PAGE ::
========
On a consolidated basis, branded retail sales decreased 0.7% to $547.4 million, store branded retail sales increased 1.7% to $141.0 million, while non-retail and other sales decreased 3.2% to $235.1 million. Volume declines drove the decrease in branded retail sales as the company cycled hurricanes in the prior year quarter. Partially offsetting the decline was continued sales growth from DKB organic products, growth in our expansion markets, the contribution from Nature's Own Perfectly Crafted breads, and more favorable price/mix. Store branded retail sales increased primarily due to positive price/mix. Volume declines in foodservice and vending items drove the decrease in non-retail and other sales, partially offset by positive price/mix.

DSD Segment SummaryCompared to the prior year third quarter where applicable

  • Sales decreased 0.9% to $780.3 million.
  • Percentage point change in sales attributed to:
    • Pricing/mix: 2.1%
    • Volume: -3.0%
  • Operating income for the current quarter was $58.8 million compared to an operating loss of $20.3 million in the prior year quarter. In the prior year quarter, the company recognized restructuring and related impairment charges, multi-employer pension plan withdrawal costs, and costs related to legal settlements totaling $99.1 million.
  • Adjusted EBITDA decreased 11.6% to $94.7 million.

DSD Segment branded retail sales were unchanged at $514.4 million, store branded retail sales increased 3.4% to $114.6 million, while non-retail and other sales decreased 6.7% to $151.3 million. Branded retail sales were consistent with the prior year quarter as positive price/mix was offset by volume declines. In the prior year quarter, hurricanes positively impacted volume. Sales of DKB products continued to increase along with Nature's Own Perfectly Crafted breads introduced in the second quarter of fiscal 2018, and in expansion markets. These gains were more than offset by volume declines for other branded products. Store branded retail sales increased quarter over quarter due to positive price/mix and volume growth. Significant volume declines in foodservice primarily resulted in the decrease in non-retail and other sales. Foodservice sales were impacted by inferior yeast and the shift of certain foodservice business from the DSD Segment to the Warehouse Segment.

The significant favorable change in DSD Segment operating income primarily resulted from $76.6 million of restructuring and related impairment charges and $18.3 million of multi-employer pension plan withdrawal costs incurred in the prior year quarter, as well as the benefit of the voluntary separation incentive program and other restructuring activities, lower employee compensation costs and the recovery of a portion of the loss on inferior ingredients in the current quarter. Increased product costs, increased distributor distribution fees, higher legal settlements of $6.5 million, and increased marketing investments partially offset the overall improvement in operating income.
========
OBJECTIVE :: Quote everything in the quarterly sales report from "DSD Segment SummaryCompared" down to "totaling $99.1 million.".

Items stored from a collection ::
========
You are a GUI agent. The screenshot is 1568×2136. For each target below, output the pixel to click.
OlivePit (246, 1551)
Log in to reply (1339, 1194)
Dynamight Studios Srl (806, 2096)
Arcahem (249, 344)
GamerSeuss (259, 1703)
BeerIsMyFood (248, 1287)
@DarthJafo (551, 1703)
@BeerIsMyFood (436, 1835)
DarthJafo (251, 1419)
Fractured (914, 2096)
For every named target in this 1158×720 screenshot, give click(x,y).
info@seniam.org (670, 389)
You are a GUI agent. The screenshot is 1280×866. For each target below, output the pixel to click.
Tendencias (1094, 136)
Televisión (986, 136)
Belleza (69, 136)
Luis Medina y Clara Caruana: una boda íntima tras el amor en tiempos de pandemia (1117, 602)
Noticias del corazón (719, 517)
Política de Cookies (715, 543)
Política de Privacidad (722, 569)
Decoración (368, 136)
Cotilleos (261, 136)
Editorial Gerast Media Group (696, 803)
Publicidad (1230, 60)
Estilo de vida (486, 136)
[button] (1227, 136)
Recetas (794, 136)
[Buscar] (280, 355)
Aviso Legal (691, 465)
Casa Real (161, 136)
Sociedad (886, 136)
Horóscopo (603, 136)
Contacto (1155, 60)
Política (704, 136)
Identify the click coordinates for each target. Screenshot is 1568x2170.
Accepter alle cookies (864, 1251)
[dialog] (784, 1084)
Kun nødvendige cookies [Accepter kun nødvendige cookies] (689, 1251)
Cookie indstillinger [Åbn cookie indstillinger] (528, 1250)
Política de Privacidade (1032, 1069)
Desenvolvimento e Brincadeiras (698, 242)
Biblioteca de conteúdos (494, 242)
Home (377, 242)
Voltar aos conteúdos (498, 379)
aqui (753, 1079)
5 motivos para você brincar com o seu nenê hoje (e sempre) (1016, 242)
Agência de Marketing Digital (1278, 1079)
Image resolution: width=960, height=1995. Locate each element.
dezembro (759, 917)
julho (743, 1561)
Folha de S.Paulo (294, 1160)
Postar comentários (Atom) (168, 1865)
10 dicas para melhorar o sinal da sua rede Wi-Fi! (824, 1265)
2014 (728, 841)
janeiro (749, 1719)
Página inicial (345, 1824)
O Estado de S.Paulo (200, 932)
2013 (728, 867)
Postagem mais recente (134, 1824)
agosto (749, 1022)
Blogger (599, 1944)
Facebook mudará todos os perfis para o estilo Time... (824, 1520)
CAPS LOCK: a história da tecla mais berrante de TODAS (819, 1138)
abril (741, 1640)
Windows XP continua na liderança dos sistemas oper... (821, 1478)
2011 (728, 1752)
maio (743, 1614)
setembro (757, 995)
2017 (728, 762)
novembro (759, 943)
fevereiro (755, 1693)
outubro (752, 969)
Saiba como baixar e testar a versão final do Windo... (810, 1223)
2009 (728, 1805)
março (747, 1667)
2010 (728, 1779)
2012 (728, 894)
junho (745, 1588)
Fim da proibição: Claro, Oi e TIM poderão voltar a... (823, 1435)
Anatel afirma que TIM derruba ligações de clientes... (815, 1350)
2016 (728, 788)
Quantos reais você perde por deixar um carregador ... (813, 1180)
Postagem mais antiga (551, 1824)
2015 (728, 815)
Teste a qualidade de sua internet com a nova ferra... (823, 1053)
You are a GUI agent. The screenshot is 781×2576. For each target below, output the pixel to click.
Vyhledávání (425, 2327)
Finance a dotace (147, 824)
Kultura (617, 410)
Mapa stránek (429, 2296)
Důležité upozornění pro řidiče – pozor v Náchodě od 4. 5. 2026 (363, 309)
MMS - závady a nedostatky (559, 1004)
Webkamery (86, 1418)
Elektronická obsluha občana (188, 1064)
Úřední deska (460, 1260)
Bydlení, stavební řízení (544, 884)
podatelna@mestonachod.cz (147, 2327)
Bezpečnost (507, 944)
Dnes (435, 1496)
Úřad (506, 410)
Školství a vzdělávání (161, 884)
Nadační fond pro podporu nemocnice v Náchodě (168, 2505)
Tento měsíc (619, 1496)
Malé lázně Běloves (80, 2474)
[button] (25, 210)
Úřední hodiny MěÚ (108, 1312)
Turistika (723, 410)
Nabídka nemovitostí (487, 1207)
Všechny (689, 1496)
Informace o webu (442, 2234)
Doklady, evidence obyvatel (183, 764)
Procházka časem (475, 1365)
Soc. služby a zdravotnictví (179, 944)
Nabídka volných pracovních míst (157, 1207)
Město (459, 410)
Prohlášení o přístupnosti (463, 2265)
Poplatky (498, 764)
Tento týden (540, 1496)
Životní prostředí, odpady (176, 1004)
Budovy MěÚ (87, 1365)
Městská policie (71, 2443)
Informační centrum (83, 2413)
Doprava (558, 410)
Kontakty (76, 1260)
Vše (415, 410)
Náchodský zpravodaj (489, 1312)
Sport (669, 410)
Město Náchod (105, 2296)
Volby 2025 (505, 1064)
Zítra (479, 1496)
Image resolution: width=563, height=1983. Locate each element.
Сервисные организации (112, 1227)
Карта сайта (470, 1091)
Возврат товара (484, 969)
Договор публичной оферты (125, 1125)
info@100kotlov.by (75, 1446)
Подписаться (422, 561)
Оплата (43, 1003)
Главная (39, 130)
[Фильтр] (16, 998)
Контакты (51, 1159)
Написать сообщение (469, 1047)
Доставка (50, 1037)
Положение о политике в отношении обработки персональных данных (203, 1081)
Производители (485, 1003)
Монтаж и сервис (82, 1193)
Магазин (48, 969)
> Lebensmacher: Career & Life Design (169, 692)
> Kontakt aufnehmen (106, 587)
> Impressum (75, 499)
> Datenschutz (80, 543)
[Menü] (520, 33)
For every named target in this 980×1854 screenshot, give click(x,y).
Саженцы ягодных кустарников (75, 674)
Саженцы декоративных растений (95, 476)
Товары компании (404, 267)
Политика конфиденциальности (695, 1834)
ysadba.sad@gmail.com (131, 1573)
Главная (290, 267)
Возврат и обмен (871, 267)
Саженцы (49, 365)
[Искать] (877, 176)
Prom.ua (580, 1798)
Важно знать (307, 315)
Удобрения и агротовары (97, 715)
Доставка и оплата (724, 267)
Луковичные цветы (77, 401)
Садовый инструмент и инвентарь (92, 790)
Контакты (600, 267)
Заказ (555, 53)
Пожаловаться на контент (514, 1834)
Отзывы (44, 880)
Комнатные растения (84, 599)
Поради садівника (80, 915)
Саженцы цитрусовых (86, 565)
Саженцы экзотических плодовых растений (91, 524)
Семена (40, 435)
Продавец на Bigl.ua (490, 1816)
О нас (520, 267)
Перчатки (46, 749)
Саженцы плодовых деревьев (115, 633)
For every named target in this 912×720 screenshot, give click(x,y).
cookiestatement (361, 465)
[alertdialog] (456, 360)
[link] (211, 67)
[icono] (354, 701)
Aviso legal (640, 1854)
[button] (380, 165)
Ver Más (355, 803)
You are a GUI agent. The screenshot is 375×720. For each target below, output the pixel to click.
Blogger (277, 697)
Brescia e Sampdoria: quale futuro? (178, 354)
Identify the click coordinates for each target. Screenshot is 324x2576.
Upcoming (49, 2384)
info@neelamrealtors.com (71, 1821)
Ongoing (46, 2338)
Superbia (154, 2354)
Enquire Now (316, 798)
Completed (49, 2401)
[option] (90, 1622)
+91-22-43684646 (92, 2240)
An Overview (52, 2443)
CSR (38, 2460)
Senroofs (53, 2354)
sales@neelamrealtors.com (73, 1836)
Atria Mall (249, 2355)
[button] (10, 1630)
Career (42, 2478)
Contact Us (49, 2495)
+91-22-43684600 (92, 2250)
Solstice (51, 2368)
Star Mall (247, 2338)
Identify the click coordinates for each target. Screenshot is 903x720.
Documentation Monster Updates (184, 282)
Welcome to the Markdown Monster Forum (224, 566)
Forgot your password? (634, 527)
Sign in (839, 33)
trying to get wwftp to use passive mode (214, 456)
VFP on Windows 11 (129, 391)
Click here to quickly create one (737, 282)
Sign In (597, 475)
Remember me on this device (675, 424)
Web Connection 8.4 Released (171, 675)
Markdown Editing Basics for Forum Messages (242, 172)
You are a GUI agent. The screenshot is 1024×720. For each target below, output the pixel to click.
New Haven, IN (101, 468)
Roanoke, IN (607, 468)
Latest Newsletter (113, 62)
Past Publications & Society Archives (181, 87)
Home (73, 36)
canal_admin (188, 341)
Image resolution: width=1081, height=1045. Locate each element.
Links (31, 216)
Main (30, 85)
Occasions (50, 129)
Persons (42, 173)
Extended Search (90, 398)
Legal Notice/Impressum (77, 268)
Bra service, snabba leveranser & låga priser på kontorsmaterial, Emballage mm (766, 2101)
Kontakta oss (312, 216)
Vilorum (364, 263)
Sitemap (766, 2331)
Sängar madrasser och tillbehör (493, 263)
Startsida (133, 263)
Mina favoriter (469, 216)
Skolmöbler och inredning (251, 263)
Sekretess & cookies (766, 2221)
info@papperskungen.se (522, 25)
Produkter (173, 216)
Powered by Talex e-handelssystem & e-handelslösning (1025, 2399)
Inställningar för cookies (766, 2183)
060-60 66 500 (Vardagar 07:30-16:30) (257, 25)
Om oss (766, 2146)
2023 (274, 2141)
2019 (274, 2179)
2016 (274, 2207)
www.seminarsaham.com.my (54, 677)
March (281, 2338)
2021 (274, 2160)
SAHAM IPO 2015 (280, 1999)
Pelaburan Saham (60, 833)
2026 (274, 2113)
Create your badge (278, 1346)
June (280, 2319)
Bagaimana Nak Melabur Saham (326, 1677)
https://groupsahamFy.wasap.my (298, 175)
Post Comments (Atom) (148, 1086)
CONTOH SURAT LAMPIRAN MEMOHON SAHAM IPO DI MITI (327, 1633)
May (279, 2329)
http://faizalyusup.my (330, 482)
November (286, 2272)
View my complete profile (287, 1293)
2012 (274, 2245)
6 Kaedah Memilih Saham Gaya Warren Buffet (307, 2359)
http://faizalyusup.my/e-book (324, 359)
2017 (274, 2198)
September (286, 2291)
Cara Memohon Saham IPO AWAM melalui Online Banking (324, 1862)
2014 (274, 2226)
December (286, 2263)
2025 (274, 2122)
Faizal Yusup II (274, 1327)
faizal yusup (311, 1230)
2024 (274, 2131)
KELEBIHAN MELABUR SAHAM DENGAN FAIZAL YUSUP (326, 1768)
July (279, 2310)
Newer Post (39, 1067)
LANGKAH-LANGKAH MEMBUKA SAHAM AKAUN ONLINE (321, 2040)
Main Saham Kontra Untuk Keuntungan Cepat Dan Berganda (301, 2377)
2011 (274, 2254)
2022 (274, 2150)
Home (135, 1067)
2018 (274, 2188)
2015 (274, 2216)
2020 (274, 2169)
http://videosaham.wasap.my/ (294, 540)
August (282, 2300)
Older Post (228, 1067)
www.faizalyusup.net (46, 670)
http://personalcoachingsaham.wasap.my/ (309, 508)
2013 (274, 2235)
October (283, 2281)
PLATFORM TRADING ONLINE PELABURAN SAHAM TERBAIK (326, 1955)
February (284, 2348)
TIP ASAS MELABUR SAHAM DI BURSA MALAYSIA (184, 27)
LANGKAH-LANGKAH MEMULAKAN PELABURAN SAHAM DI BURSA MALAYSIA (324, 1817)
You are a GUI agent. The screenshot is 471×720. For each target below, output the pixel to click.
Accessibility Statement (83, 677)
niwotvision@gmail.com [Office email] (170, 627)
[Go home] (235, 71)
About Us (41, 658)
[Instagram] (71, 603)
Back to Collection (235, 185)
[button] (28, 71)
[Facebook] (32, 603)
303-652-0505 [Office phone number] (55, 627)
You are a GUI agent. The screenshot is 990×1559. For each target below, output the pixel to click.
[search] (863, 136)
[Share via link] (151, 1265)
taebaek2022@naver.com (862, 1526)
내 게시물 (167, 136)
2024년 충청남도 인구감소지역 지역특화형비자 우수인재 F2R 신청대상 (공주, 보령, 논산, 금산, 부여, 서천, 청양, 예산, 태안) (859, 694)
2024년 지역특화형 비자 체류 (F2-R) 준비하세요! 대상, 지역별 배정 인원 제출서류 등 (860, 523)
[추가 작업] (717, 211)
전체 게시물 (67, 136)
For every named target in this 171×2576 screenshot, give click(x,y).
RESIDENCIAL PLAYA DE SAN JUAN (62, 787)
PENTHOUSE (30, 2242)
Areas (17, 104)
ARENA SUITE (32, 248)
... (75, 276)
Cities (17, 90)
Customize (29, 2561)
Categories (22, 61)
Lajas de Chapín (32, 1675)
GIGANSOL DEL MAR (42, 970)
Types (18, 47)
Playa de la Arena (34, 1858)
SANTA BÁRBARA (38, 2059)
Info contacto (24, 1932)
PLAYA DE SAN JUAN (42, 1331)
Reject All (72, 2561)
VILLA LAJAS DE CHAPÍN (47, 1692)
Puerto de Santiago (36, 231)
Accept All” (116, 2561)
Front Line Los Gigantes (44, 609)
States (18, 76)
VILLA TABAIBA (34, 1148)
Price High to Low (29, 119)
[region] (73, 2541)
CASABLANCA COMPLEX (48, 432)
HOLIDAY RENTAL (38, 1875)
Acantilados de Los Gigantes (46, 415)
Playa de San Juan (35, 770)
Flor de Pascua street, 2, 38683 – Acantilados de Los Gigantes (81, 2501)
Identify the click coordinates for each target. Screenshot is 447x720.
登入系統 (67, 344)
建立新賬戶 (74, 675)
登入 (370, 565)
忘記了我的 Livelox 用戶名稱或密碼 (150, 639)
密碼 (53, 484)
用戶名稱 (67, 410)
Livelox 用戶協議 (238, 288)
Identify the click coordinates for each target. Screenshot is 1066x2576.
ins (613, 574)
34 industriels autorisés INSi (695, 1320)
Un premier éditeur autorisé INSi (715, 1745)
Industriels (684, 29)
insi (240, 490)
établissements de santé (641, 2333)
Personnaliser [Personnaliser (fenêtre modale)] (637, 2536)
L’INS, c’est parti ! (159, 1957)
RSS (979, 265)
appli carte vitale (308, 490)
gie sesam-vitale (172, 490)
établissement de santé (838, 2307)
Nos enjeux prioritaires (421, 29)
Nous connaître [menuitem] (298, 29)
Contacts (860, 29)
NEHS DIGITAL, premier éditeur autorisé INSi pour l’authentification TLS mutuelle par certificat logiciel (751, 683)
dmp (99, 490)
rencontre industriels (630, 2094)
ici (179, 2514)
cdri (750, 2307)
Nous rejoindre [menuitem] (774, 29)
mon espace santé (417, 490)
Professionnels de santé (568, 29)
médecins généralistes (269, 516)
========
PROBLEM SOLUTION ::
DSD Segment SummaryCompared to the prior year third quarter where applicable

  • Sales decreased 0.9% to $780.3 million.
  • Percentage point change in sales attributed to:
    • Pricing/mix: 2.1%
    • Volume: -3.0%
  • Operating income for the current quarter was $58.8 million compared to an operating loss of $20.3 million in the prior year quarter. In the prior year quarter, the company recognized restructuring and related impairment charges, multi-employer pension plan withdrawal costs, and costs related to legal settlements totaling $99.1 million.